When asked about his influences, Friedman replies without hesitation; his reply, however, is roundabout and I am puzzled until I realize that Friedman’s interpretation of the question diverges completely from my conception of it—as I come to realize during the interview, Friedman attaches specific episodic memories to the most basic ideas, turning every answer into something of a short story in itself. In this instance, although he eventually limits his literary influences to Thomas Wolfe, James Jones (From Here to Eternity), J.D. Salinger, and the author of the Big Blue Book of Fairytales, I am treated to a few anecdotes in the process of his explanation. Friedman first outlines his childhood experiences in the Bronx in the forties: “We weren’t a bookish family [but] I discovered the library, and I was always running back and forth…from the street to the bookish life.” Friedman describes himself as essentially “self-taught,” with the radio and people that he heard (in his family, in the street) playing a heavy hand in the development of his understanding of the way humans communicate and build relationships. Finally, Friedman touches on his stint in the Air Force in the fifties, and, surprisingly, this is still incredibly relevant to my initial question—“I had one strong influence in the Air Force,” Friedman details, “My commanding officer was a literary guy, and had me read three books in one weekend…at age 21, I decided it would be nice to be a writer.”
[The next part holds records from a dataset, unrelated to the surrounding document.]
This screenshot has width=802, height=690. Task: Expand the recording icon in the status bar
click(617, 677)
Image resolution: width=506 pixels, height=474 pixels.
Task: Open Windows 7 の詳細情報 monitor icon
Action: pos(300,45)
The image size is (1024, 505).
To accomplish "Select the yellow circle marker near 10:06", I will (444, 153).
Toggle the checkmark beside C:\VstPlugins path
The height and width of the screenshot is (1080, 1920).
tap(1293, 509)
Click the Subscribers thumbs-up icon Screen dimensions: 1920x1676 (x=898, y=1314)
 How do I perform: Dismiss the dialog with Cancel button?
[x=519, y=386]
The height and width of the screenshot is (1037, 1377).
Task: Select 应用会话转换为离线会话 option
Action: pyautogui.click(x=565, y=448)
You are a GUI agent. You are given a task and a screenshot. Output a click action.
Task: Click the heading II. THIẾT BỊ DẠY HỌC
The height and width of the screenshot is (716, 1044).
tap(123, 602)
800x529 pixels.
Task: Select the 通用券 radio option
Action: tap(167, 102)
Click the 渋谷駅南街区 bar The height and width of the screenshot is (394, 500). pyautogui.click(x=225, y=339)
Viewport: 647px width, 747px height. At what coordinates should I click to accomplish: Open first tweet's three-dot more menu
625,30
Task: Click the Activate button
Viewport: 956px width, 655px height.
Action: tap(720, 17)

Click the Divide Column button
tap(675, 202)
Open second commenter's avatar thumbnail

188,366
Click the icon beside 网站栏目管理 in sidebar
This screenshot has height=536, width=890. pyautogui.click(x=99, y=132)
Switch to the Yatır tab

Friedman continues on in this autobiographical vein, telling me about the generation of one of the more popular stories in Three Balconies, “The Investigative Journalist,” which approaches the subject of incarceration with a surprisingly envious attitude: “It stemmed from [my experience working] on the movie Stir Crazy—as part of the research, I visited a prison in Huntsville, Texas, and noticed it was very clean and peaceful. At the time, I was living alone, in the middle of a divorce, so I felt a sort of camaraderie in the prison; [I thought,] What if a fellow like me fell in love with a prison and arranged to get arrested?”
I decide to end by asking Friedman pointedly about the way the inner flap of his latest book describes it as a set of “moral fables”—surely, I think, Friedman will self-effacingly scoff at this grandiose and seemingly irrelevant terminology. But, instead, Friedman replies mysteriously, “Fables? Yeah, the word comes up.” And the truth is, his short stories do have a “tilted” moral quality to them, albeit one that concerns itself less with small Aesop-inspired animals than with contemporary human issues like sex, friendship, and modern religion.